O volume total de recursos liberados pelos bancos das montadoras para financiamento, no primeiro trimestre, chegou a R$ 57,7 bilhões. O resultado representou retração de 4,3% ante aquele desembolsado no mesmo período em 2024.
Os dados são do balanço da Anef, a Associação Nacional das Empresas Financeiras das Montadoras, que também utiliza números do Banco Central.
Consumidor está mais sensível ao custo do crédito
Para Enilson Sales, presidente da entidade, os juros altos refletiram nesse resultado.

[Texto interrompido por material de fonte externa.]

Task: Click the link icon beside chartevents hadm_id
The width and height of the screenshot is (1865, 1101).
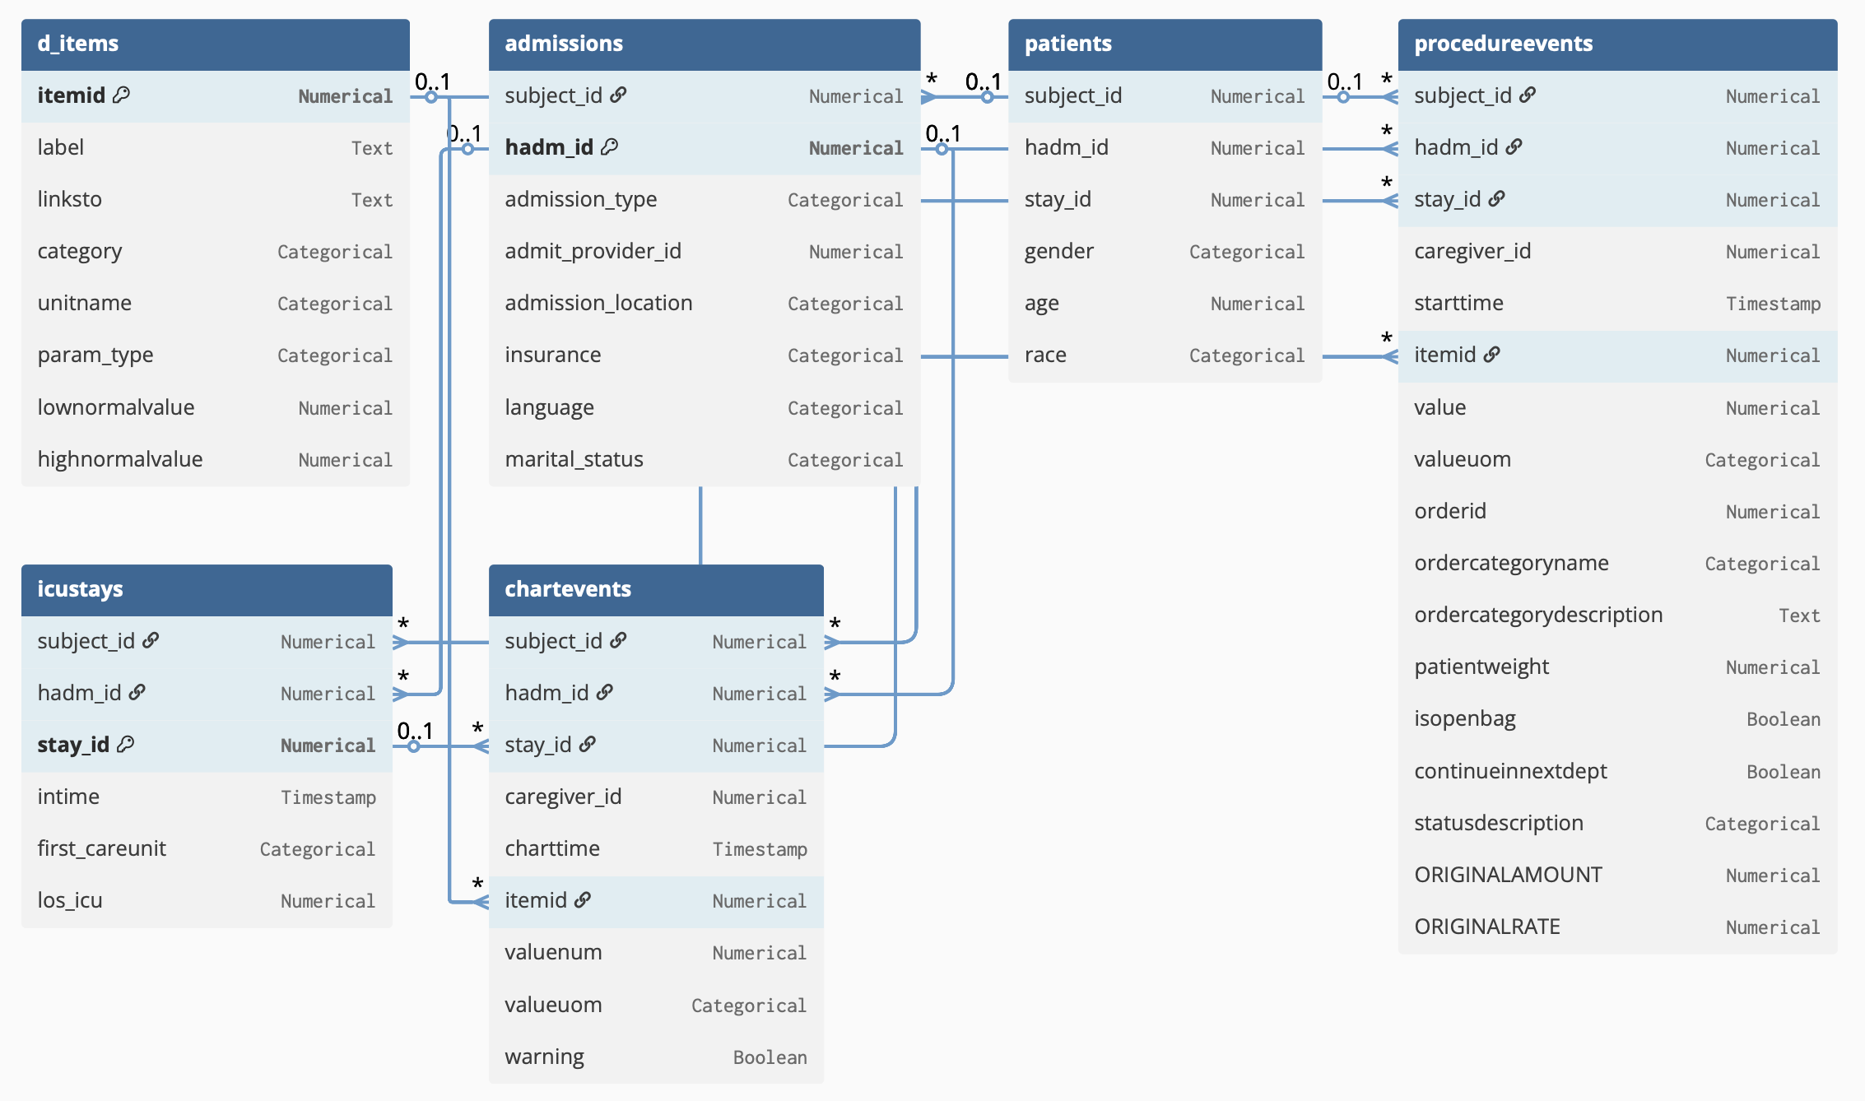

“Embora a carteira de financiamento tenha aumentado, o valor médio por operação sofreu redução, impactando no total de recursos liberados. Isso reflete um comportamento mais cauteloso do consumidor, que está cada vez mais sensível ao custo do crédito”, disse Sales.
“Em vez de comprometer uma parcela maior da renda com prestações longas e pesadas, ele opta por financiamentos menores, veículos mais acessíveis”, completou o executivo, em nota.
Para os próximos meses, Sales avalia que o mercado não deve ter grande oscilação. No início do ano, a Anef projetou para 2025 um aumento de 8,5% no total de recursos liberados, com R$ 297 bilhões.
“Ainda é cedo para se falar em reavaliação. Vamos manter o que está projetado”, contou Sales.
O Crédito Direto ao Consumidor (CDC), modalidade com maior representatividade no mix de modalidades de financiamento, também apresentou queda no trimestre: foram R$ 57,1 bilhões em 2025, contra R$ 60,1 bilhões em 2024, redução de 4,9%.